● **Goal of the exercise**: Find and copy each line of the records where the string "give" shows up.

(Dataset entries)
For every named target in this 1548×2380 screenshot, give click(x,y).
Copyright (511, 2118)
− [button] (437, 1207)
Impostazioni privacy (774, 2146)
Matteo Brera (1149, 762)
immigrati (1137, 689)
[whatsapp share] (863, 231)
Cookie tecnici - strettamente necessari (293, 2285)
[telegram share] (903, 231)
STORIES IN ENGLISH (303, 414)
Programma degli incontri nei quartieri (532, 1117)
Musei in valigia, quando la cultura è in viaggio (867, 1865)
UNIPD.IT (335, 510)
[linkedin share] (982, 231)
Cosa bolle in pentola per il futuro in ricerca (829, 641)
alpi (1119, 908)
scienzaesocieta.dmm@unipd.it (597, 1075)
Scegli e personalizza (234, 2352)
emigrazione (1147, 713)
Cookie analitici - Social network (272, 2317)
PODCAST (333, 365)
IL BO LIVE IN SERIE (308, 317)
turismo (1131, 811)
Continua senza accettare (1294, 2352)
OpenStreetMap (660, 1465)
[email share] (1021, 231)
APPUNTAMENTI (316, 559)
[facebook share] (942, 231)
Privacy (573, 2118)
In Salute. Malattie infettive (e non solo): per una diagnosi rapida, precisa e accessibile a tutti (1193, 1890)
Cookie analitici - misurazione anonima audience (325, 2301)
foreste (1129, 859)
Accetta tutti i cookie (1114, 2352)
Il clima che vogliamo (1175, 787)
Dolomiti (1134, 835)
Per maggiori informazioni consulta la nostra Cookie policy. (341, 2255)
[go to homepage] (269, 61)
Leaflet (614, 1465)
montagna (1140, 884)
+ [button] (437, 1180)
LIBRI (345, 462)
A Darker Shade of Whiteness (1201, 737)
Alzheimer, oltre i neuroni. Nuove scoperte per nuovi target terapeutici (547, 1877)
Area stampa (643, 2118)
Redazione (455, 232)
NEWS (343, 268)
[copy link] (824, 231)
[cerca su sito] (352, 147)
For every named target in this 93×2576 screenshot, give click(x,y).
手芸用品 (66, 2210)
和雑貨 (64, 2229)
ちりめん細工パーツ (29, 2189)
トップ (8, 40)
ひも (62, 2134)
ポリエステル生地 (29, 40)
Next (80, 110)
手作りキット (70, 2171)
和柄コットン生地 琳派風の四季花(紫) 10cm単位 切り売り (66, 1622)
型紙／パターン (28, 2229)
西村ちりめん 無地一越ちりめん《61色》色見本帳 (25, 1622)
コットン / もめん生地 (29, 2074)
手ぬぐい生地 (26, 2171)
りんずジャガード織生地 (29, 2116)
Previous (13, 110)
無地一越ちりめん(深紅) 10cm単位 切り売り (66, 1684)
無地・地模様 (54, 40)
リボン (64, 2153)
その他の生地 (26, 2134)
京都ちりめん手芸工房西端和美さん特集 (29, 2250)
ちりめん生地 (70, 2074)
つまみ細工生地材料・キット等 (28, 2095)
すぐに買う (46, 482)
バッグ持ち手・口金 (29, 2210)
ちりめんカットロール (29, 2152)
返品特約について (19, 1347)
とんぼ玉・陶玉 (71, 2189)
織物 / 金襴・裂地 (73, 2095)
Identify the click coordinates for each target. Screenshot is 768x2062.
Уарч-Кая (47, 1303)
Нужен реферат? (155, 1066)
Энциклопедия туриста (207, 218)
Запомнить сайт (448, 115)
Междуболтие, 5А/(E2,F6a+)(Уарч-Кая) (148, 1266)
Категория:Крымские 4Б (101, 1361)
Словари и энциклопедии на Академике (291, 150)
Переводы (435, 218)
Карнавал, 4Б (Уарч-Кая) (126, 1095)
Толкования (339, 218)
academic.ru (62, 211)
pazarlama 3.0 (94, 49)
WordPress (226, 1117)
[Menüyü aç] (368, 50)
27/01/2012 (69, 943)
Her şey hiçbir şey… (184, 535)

● **Reply**:
For every named target in this 1548×2380 screenshot, give click(x,y).
For every named target in this 93×2576 screenshot, give click(x,y).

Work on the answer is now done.